DEMOCRAZY.ID – Narasi Amerika Serikat terkait operasi penyelamatan awak pesawat jet tempur yang jatuh kembali menuai sorotan.

Laporan dari media Iran Tasnim News Agency menyebut kisah tersebut sarat kejanggalan dan dianggap terlalu bernuansa Hollywood.

Dalam laporan itu, disebutkan bahwa alur operasi yang diklaim sangat kompleks menimbulkan banyak pertanyaan, mulai dari masuknya unit penyelamat ke wilayah Iran hingga proses pelacakan pilot menggunakan perangkat tracker.

“Bagaimana operasi sebesar itu bisa dilakukan dengan waktu lama dan kompleksitas tinggi?” demikian pertanyaan yang diajukan media Iran tersebut.

Media Iran mempertanyakan bagaimana operasi penyelamatan dapat berlangsung dengan skenario berlapis, termasuk dugaan kegagalan teknis di tengah misi.

Kondisi itu bahkan disebut memaksa adanya operasi penyelamatan kedua.

“Skenario ini secara logis membutuhkan dokumentasi yang lebih rinci,” tulis laporan itu.

Keraguan juga muncul terkait kondisi pilot yang disebut mengalami luka parah.

Namun hingga kini, tidak ada bukti visual atau dokumen resmi yang dirilis terkait proses evakuasi tersebut.

Laporan Tasnim News Agency juga menyoroti ketidakjelasan nasib pilot yang diklaim berhasil diselamatkan.

Informasi yang beredar menyebut kondisi korban masih kritis dan peluang bertahan hidupnya kecil.

“Tidak ada gambar atau dokumen jelas yang dipublikasikan tentang pilot pertama,” demikian laporan tersebut.

Selain itu, muncul pertanyaan lanjutan mengenai pilot kedua yang disebut dalam operasi tersebut. Ketidakkonsistenan informasi membuat narasi resmi AS dipertanyakan oleh sejumlah pihak.

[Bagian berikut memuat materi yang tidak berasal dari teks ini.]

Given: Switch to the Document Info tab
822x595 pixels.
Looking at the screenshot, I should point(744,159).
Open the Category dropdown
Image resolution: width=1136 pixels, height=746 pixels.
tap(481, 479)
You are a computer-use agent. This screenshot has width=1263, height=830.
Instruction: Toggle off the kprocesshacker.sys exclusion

“Jika operasi berhasil, mengapa masih dibicarakan kemungkinan kematian pilot?” tulis media itu.

Dalam laporan tersebut, muncul dugaan bahwa narasi resmi dapat berubah di kemudian hari, termasuk kemungkinan pernyataan bahwa upaya penyelamatan telah dilakukan meski korban tidak selamat.

Di sisi lain, Iran menegaskan versi berbeda. Pihak Teheran menyebut operasi militer Amerika Serikat tersebut gagal total sejak awal.

Meski demikian, jika mengacu pada klaim Amerika Serikat, terdapat pengakuan bahwa salah satu helikopter operasi khusus mengalami gangguan teknis di wilayah Iran.

Hal ini dinilai menimbulkan pertanyaan terkait kesiapan operasional.

“Gangguan teknis ini menunjukkan masalah serius dalam dukungan dan kesiapan misi,” demikian isi laporan tersebut.